И далее в том же духе… пока он… сейчас найду… Да, пока он не набирает первую космическую скорость. «Мои дети напуганы, они плачут по ночам, потому что папа с мамой ссорятся и папа, рассердившись, уходит из дому. Ты можешь себе представить, каково мне бывает, когда я возвращаюсь домой глубокой ночью? Каково мне бывает слышать, как мои дети плачут? Да, но как тебе представить такое, если тебе всегда было все равно? А я тебя еще защищал. Да, пойми, я тебя защищал. Я отказывался поверить, что мама насчет тебя права целиком и полностью. Я за тебя вступался, я ей перечил. Да и как же мне было ей не перечить, ты же мой папа! Наедине с самим собой я пытался тебя оправдать, пытался тебя понять. Но твои шестидесятые годы? Взрыв несерьезности, вульгарный и бездумный регресс, а может быть, и коллективное вырождение, и это, на твой взгляд, объясняет и оправдывает буквально все?

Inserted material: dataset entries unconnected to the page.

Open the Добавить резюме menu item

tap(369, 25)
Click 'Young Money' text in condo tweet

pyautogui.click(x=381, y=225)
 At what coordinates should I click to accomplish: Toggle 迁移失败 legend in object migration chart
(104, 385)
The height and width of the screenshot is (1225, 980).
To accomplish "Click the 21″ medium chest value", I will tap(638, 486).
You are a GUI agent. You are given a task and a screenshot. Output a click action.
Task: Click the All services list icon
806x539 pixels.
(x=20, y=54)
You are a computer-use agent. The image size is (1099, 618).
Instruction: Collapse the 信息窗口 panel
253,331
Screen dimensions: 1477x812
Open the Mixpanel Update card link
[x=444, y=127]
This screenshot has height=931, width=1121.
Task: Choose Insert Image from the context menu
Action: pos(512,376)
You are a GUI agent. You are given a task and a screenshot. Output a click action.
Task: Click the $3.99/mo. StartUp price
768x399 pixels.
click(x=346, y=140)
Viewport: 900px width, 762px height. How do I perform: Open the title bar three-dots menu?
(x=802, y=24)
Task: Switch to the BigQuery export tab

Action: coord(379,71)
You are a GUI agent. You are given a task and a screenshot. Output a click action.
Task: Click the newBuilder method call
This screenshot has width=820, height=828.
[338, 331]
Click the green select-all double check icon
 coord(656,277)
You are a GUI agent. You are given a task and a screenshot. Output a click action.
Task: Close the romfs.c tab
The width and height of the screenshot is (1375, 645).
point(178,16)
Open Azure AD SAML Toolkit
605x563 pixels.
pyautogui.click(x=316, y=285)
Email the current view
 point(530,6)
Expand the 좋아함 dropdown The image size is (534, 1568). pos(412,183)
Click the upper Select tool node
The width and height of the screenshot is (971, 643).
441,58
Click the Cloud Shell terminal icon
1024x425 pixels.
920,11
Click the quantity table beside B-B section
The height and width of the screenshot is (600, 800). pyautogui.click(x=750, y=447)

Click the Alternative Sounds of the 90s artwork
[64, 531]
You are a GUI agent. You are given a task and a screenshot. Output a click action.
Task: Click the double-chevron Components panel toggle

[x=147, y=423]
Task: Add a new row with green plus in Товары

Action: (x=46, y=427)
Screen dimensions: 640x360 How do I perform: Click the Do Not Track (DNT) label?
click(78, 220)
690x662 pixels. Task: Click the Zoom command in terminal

Тебе стоило бы озаботиться поисками лучшего оправдания. Соблазнять беззащитных студенток, удовлетворяя сексуальные аппетиты за счет окружающих, — это что, и вправду было так уж необходимо? Нет, необходимо было совершенно другое: развивать и укреплять трудно складывающиеся супружеские отношения, воспитывать малолетнего сына, всецело приняв на себя ответственность, как и положено взрослому человеку. Все эти годы мне казалось, будто мама преувеличивает. Но она, конечно же, ничего не преувеличила. Только нынешней ночью я понял, с каким чудовищем она жила, через какие муки ей довелось пройти. И все эти страдания — во имя чего они были? Ты возложил на нее тяжкое бремя, ты возложил тяжкое бремя на меня, на восьмилетнего мальчика, которому пришлось стать для матери единственным светом в окошке, и во имя чего все это? Чтобы ты мог почувствовать себя по-настоящему „свободным“? Терпеть тебя не могу! Да и не мог никогда».